Reading passage:
------------------------------------------------------------------------

New mRNA vaccine to fight 20 known subtypes of influenza

Heading into clinical trials, the new research from Penn Medicine may serve as a general preventative measure against future flu pandemics.

An experimental mRNA-based vaccine against all 20 known subtypes of influenza virus provided broad protection from otherwise lethal flu strains in initial tests, and thus might serve one day as a general preventative measure against future flu pandemics, according to researchers from the Perelman School of Medicine.

Four bottles of Influenza vaccine beside one medical syringe.

The “multivalent” vaccine, which the researchers describe in a paper published in Science, uses the same messenger ribonucleic acid (mRNA) technology employed in the Pfizer and Moderna SARS-CoV-2 vaccines. This mRNA technology that enabled those COVID-19 vaccines was pioneered at Penn. Tests in animal models showed that the vaccine dramatically reduced signs of illness and protected from death, even when the animals were exposed to flu strains different from those used in making the vaccine.

“The idea here is to have a vaccine that will give people a baseline level of immune memory to diverse flu strains, so that there will be far less disease and death when the next flu pandemic occurs,” says study senior author Scott Hensley, a professor of microbiology at the Perelman School of Medicine.

------------------------------------------------------------------------

Parts of the exercise:
[1] In the article about the new flu vaccine, which journal published the researchers' paper?
[2] Translate this sentence from the article about the new flu vaccine into Spanish: "This mRNA technology that enabled those COVID-19 vaccines was pioneered at Penn."
[3] Continue the article about the new mRNA flu vaccine from where it stops.

[Stored data entries]
------------------------------------------------------------------------

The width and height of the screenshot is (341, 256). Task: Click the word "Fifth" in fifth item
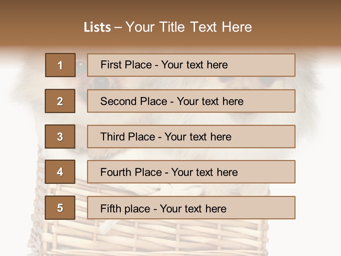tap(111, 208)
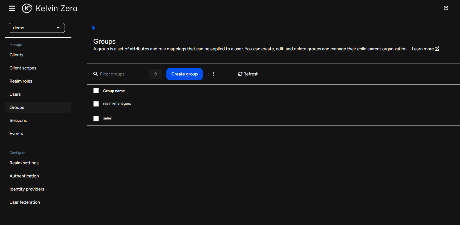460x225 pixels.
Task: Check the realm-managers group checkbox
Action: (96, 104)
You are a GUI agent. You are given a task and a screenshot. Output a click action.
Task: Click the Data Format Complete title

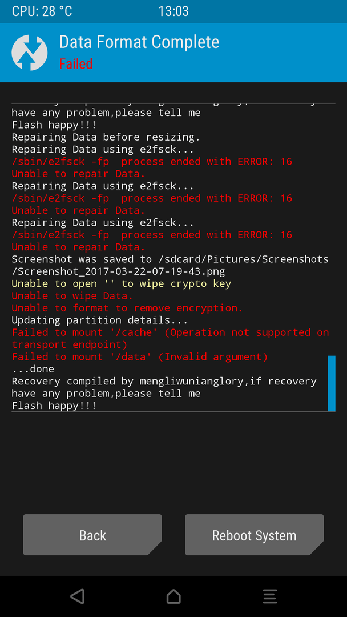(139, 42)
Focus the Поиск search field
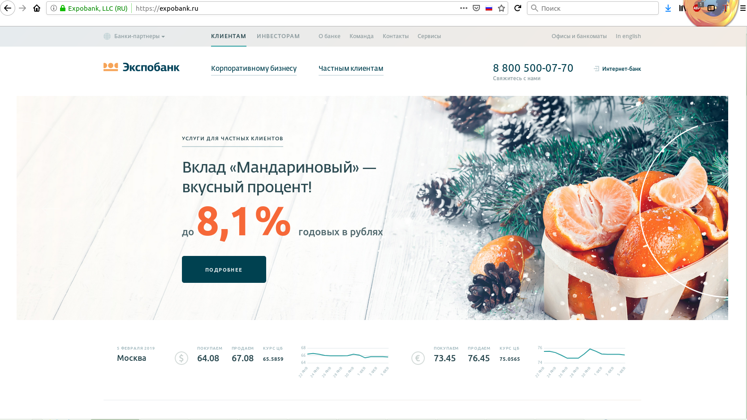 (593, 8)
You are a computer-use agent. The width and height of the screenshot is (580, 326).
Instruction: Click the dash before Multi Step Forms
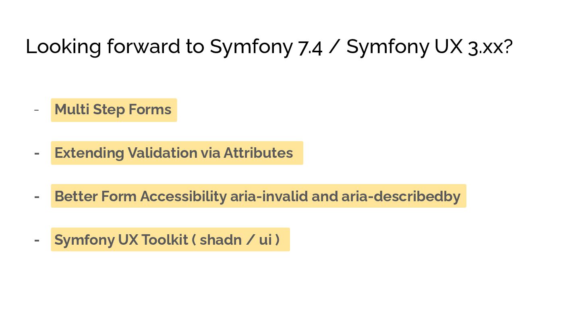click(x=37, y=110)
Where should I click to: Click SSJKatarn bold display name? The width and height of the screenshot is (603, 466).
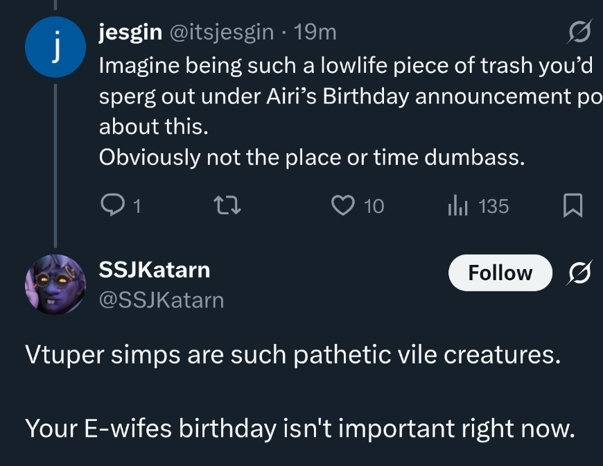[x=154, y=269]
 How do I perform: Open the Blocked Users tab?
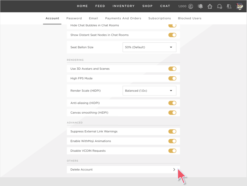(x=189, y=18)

------------------------------------------------------------------------

Responses by item number:
[1] Science

[2] Esta tecnología de ARNm que hizo posibles esas vacunas contra la COVID-19 se desarrolló de forma pionera en Penn.

[3]
Hensley and his laboratory collaborated in the study with the laboratory of mRNA vaccine pioneer Drew Weissman, the Roberts Family Professor in Vaccine Research and director of Vaccine Research at Penn Medicine.

Influenza viruses periodically cause pandemics with enormous death tolls. The best known of these was the 1918-19 “Spanish flu” pandemic, which killed at least tens of millions of people worldwide. Flu viruses can circulate in birds, pigs, and other animals, and pandemics can start when one of these strains jumps to humans and acquires mutations that adapt it better for spreading among humans. Current flu vaccines are merely “seasonal” vaccines that protect against recently circulating strains, but would not be expected to protect against new, pandemic strains.